Katie Couric is not the next Oprah Winfrey, but You can be the next Kate Middleton

Today's tabloids, April 27, 2011.
8:53 am Apr. 27, 2011
Each day, the New York tabloids vie to sell readers at the newsstands on outrageous headlines, dramatic photography, and, occasionally, great reporting. Who is today's winner?
Daily News: We've known for some time now that Katie Couric would announce her exit this week from the CBS "Evening News."
Her contract is up in June, and reports she was not planning to renew it have taken on the patina of fact. But she's a famous face, and if you're hurting for material, the announcement is a nice peg for an advance on the story that puts her mug on the front page. That's what the News is selling with its question headline this morning: "Can Katie be the new Oprah?"
Of course the News actually has an answer to that question: No!
It's not Couric's fault:
Taking over Dan Rather's old job was a gamble for Couric and CBS, but moving into daytime could be even riskier. Getting a daytime series off the ground is difficult, even with proven talent. Audiences have shifted since Oprah Winfrey made her mark, and the market is fractionalized.
Nevertheless, Richard Huff reports, the deal to leave the "Evening News" has been followed with talks about a syndicated daytime talk show, possibly with CBS, though ABC has also indicated interest. Which gives them their dek: "BIDDING WAR ERUPTS AS SHE WEIGHS ANCHOR." Couric is very important to today's front page because she's the only face on the page; it's not that nothing could have been found for the main news story, which is another chapter in the story of Monday's fire in the Bronx that killed three residents on the third floor of the building, which had been illegally chopped up into several apartments in such a way as to block escape and create hazardous wiring conditions likely to result in a fire.
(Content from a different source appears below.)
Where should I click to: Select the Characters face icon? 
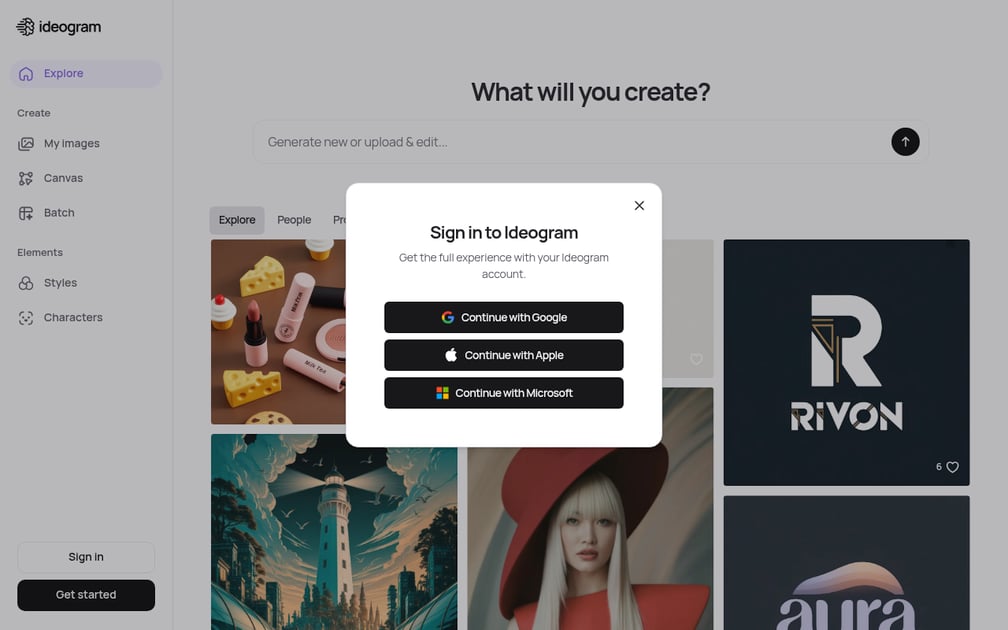click(x=26, y=318)
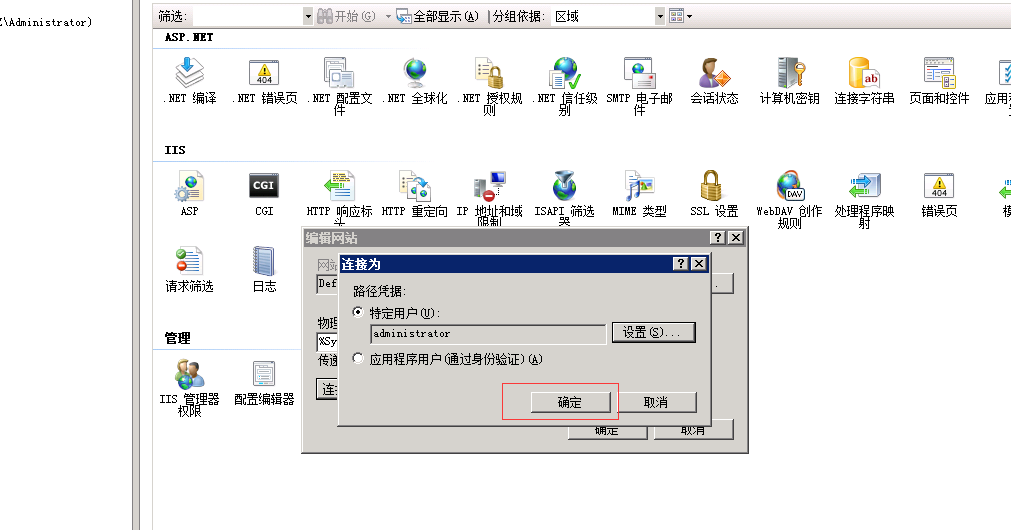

But the take is a little puzzling: The News had looked like it was mounting a crusade to strengthen the city's powers to intervene and root out illegal conversions.
Today's headline, in knockout white on a black field, reads: "In wake of Bronx inferno, Bloomy demands … CLOSE THE FIRETRAPS." What Bloomberg actually says inside the paper falls significantly short of that:
Conceding the city has not done enough, Bloomberg said he told the fire and buildings commissioners to "develop some new strategies for going after building owners that we suspect are most egregiously responsible for dangerous illegal conversions citywide."
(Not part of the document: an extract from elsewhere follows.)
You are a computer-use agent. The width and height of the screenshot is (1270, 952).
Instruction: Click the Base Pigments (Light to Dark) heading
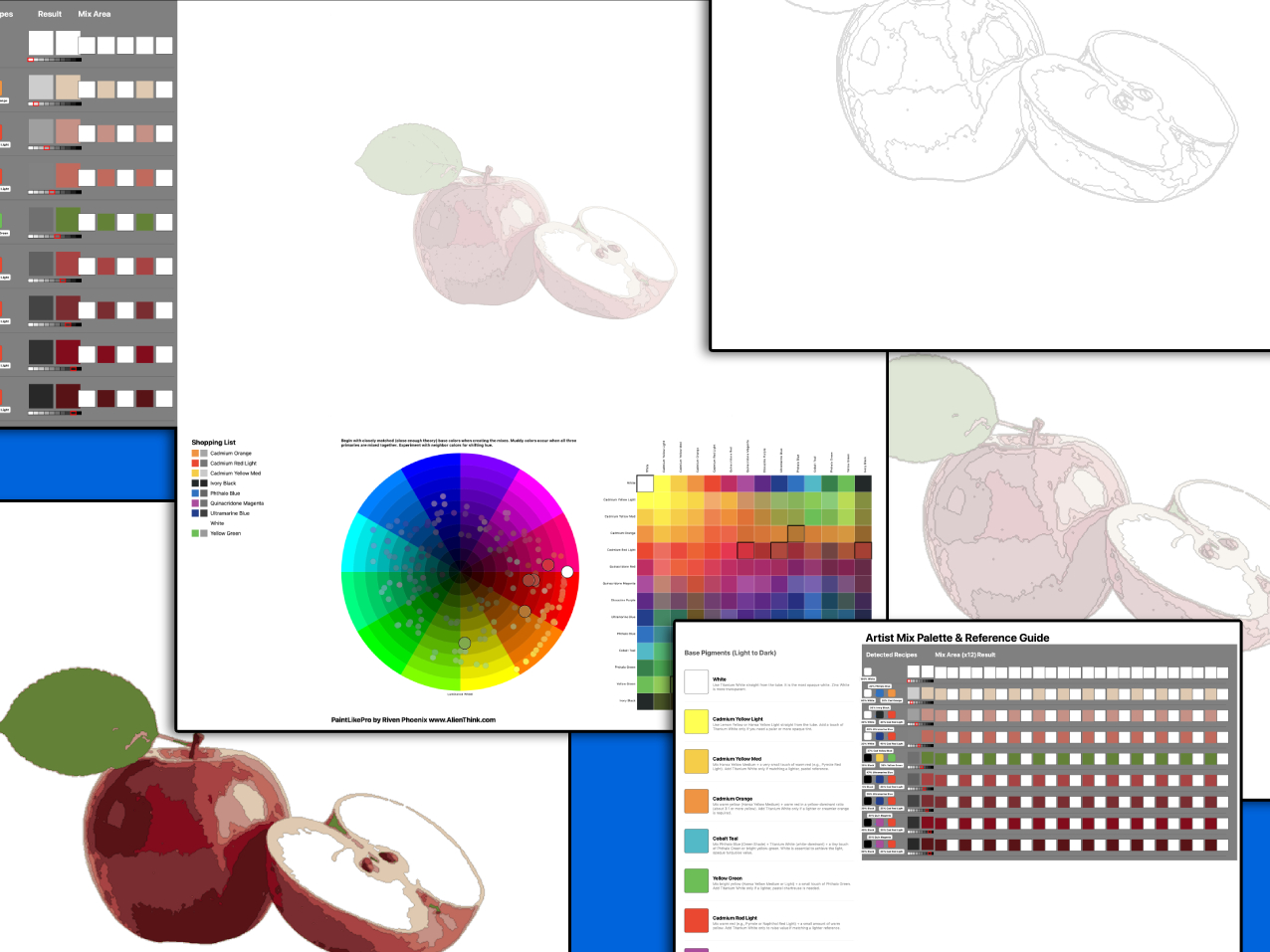(730, 653)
What's more, just yesterday, Bronx councilman Oliver Koppell and Queens councilman Peter Vallone were vocal about the mayor's opposition to bills they have introduced to widen the scope of the buildings and fire departments to investigate reports of illegal conversions. "This is an outrageous system that will lead to more deaths, but the administration is happy to let that exist," Vallone said. "If they have better legislation, [let them] propose it." Council speaker Christine Quinn even took the step of ordering her own hearings in June on how the city deals with illegal conversions; if the Council and the Mayor were seeing eye to eye on this, wouldn't we have a joint announcement from Quinn and Bloomberg? If Bloomberg's position is not the toughest, why should the News crusade reward it?
Perhaps the News believes, with the mayor's office, that the measures proposed by the councilmen would be struck down in court. That's fine, but then it's time to pick another crusade for the front page.
The New York Post: Meanwhile the Post crusade to root out "bad-apple" teachers gets kicked from the front page today. Instead they make room for their other crusade: a loosely formed aggro around cops and cars. The ticket-fixing scandal has nothing much to do with the revelation that cops agreed, at the behest of a dry cleaner in Sean 'P. Diddy' Combs' entourage, to provide a police escort for the block and a half between the Hammerstein Ballroom to the mouth of the Lincoln Tunnel Friday night so he could make a $75,000 gig in New Jersey. Except that they both have the aura of special treatment for special people.
Early on, the "special person" was not so resonant with the general public: a Harlem businessman who bizarrely also claimed (falsely) to be the brother of former mayoral candidate Bill Thompson. Today they're rocking, though, with Combs the poster-boy for special treatment. And they got the prize: the mayor, seemingly tougher on Diddygate than on illegal conversions, has ordered an I.A.B. probe into the decision to provide the escort on what is the precinct's busiest crime-time of the week.
When a crusade also allows you to put P. Diddy on the cover, you've got gold; even better, you get to write the headline "P-DIDIOTS," over an important-looking row of cop cars and a head-and-shoulders portrait of the star. The dek: "Cops probed for escorting Diddy to $75,000 gig."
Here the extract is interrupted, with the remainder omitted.